Government spending, funded by taxes, contributes to the GDP like any other spending.

> Government spending, funded by taxes, contributes to the GDP like any other spending.

That's exactly the problem. You're thinking of Gross Value Added (GVA), which strictly talks about value added through normal economic activity. Once you start "removing" productivity through taxation and "adding" productivity back through spending/subsidies you have a new variable- the presence of that variable is the difference between GVA and GDP. That variable doesn't necessarily net out to 0 either, or even close, if the government runs a surplus or deficit as the United States does.

Intermediate goods are explicitly excluded from GDP calculations and resale of finished products only increases GDP by the value added amount. In your scenario GDP would be $2.

Regardless, GDP can be calculated by summing all income across all sources. It represents a nationwide increase of wealth. The gap between wage per worker and GDP per worker indicates that, despite labor being the only source of wealth generation, labor only receives a fraction of its productive efforts back as wages.
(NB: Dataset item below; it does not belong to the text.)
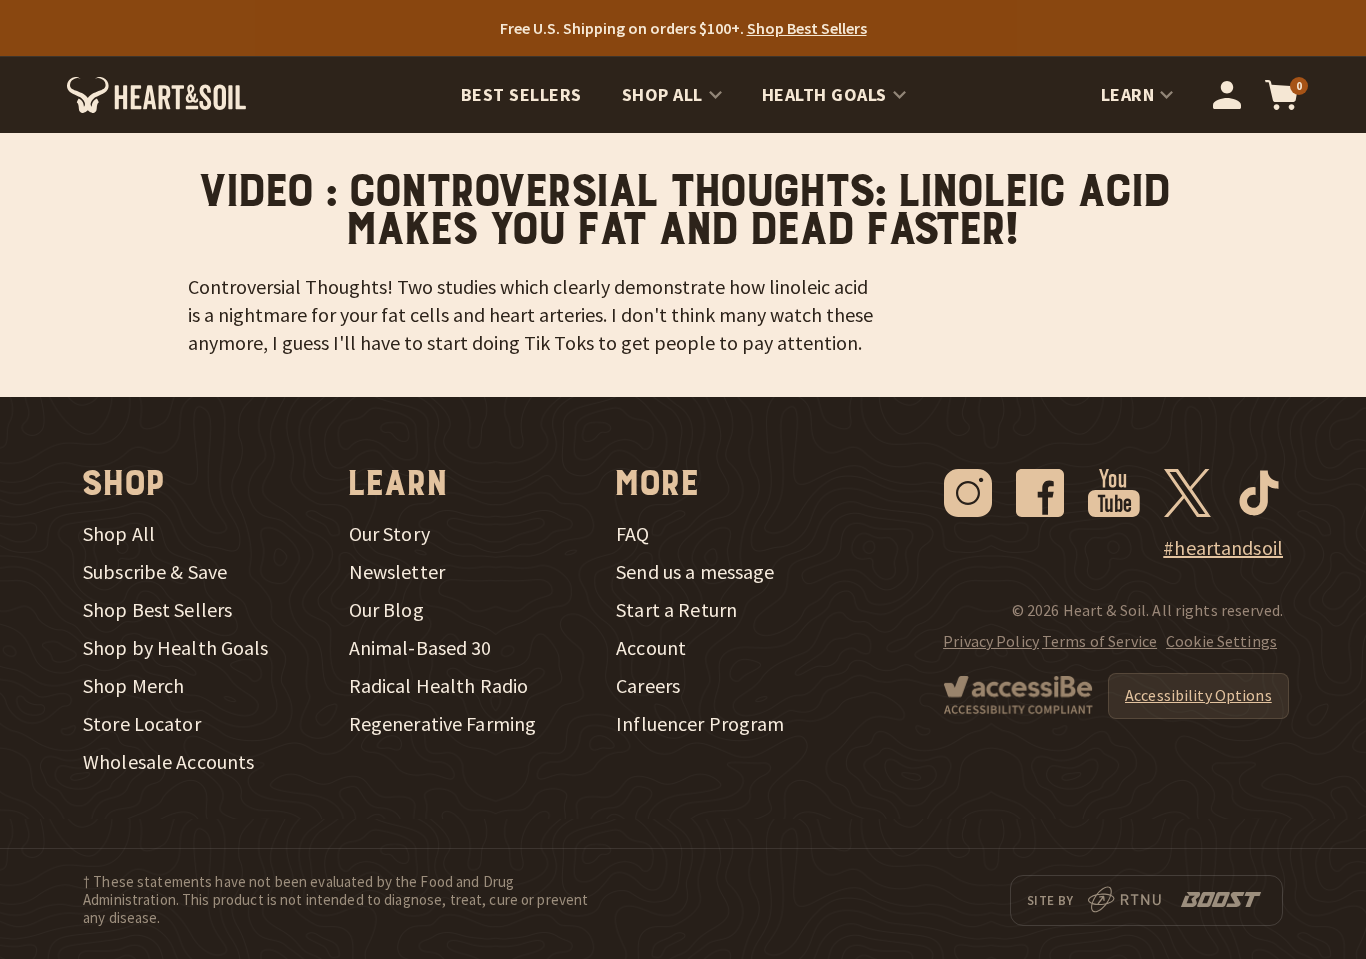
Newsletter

I like it because illustrates the gap between capital and labor, as an alternative to the more traditional income inequality between workers.

a much better argument would be to imagine a scenario in which the total profit was divided amongst the workers and show that despite exploitation via low wages being the source of huge corporate profits, it still wouldn’t be nearly enough to lift the employees into the middle class.
Amazon famously avoids turning a profit and yet its CEO is the richest person in the world.

Its market cap divided evenly among its half million full and part time workers would make all of them millionaires.